2) Data: what information is available to learn from
The model can only learn patterns that are present in the inputs and reflected in the targets. If an important factor is missing from the features, the network cannot reliably infer it.
Example: if apartment price strongly depends on “view quality” but your features do not include anything correlated with view quality, the model cannot consistently learn that effect. It may still produce a number, but it will be guessing based on whatever weak proxies exist.
- Signal: stable relationships that generalize (e.g., larger apartments often cost more).
- Noise: idiosyncrasies that do not generalize (e.g., a one-off renovation not captured by features).

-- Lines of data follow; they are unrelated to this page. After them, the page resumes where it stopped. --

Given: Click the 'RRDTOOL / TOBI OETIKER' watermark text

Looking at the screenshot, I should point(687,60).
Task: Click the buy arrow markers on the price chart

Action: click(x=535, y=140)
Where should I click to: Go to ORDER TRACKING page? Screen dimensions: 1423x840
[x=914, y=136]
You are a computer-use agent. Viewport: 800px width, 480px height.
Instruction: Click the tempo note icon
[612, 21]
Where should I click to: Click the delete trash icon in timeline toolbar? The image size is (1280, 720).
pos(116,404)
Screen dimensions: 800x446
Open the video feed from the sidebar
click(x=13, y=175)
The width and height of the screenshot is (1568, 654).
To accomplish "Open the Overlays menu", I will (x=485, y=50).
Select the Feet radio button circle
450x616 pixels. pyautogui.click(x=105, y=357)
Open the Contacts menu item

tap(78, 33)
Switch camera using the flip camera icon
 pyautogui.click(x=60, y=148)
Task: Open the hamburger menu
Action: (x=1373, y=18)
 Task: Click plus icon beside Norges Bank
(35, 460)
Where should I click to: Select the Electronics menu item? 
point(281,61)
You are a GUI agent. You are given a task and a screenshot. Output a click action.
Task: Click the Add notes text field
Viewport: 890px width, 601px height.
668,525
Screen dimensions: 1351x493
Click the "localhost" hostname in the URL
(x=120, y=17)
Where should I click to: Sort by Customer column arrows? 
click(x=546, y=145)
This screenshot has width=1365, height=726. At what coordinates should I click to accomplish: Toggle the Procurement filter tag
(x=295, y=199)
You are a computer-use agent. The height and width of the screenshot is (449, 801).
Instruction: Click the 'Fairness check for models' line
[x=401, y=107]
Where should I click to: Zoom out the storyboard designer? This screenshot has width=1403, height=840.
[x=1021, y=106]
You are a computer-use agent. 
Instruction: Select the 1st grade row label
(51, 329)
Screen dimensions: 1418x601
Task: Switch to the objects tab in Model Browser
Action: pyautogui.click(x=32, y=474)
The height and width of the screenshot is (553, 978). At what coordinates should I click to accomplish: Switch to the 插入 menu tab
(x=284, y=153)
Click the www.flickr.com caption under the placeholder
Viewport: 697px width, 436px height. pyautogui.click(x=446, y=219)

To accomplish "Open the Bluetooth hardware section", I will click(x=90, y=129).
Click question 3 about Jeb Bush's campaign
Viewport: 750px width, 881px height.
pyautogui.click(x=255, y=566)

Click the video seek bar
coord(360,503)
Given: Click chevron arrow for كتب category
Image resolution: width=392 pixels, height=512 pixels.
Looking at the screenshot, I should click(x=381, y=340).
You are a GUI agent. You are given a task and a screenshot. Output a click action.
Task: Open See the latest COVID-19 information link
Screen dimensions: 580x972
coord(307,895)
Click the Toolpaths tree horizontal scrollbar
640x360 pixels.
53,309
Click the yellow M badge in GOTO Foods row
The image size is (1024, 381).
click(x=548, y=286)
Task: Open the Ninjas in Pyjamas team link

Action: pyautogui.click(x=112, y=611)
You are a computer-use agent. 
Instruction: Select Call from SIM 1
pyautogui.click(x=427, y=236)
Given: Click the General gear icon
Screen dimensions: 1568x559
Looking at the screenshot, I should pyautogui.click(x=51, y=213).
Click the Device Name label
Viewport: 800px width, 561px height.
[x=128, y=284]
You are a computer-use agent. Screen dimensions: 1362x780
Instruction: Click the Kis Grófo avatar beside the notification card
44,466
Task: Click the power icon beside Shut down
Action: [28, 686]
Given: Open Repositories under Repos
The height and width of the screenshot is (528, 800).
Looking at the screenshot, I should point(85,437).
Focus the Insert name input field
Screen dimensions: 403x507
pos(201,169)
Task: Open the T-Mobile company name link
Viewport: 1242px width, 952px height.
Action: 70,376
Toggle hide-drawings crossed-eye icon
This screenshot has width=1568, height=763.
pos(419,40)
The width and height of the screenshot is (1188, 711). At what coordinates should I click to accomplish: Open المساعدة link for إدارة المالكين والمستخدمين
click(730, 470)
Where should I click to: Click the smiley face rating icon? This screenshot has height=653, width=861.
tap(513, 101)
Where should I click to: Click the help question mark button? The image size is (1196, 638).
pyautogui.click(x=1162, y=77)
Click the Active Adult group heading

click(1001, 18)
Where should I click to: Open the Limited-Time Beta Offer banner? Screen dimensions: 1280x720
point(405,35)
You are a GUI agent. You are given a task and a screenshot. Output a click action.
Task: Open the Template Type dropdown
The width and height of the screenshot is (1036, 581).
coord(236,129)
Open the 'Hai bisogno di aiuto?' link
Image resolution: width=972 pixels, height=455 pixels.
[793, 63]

- Bias in data: if your dataset covers only one neighborhood type, the model may fail elsewhere because it never saw those conditions.
3) Objective: what the training process is incentivized to do
The objective is the loss (often plus regularization terms). It determines the behavior the optimizer will produce.
- If you optimize MSE, the model is rewarded for being close on average, and it tends to predict conditional means.
- If you optimize a classification loss, the model is rewarded for separating classes, not for producing calibrated probabilities unless the loss and evaluation encourage it.
When results are surprising, ask: did the objective actually match the outcome you wanted?
What deep learning can and cannot infer from data
What it can do (when conditions are right)
- Approximate complex mappings: if there is a learnable relationship from inputs to outputs, a network with enough capacity can approximate it.
- Exploit non-linear interactions: it can combine features in ways that simple linear models cannot (e.g., the effect of size might depend on distance to center).
- Improve with more relevant data: performance often scales with more high-quality, representative examples.
What it cannot do (even with a big model)
- Create information that is not in the inputs: if the target depends on unobserved variables not correlated with your features, the model cannot recover them reliably.
- Guarantee causality: learning correlations from observational data does not automatically reveal what would happen under interventions (e.g., “if we renovate, price will increase by X”).
- Generalize outside the data regime: if test cases differ substantially from training cases (distribution shift), performance can degrade sharply.
- Fix a mismatched objective: if the loss rewards the wrong behavior, training will optimize that behavior, even if it conflicts with your real-world goal.
Putting the mental model into a checklist
When you approach any deep learning problem, you can ground yourself with a few concrete questions:
- Inputs: What exactly is
x? What information is present, and what is missing? - Outputs: What is
y? Is it well-defined and consistently measured? - Function family: What architecture defines
f(x; θ)? Is capacity too small or unnecessarily large? - Loss/objective: What does the loss reward? Does it align with the real metric you care about?
- Training loop: Are you iterating predict → compare → update in a stable way (learning rate, batch size, optimization choices)?
- Generalization: Does the data represent the situations you will face at deployment?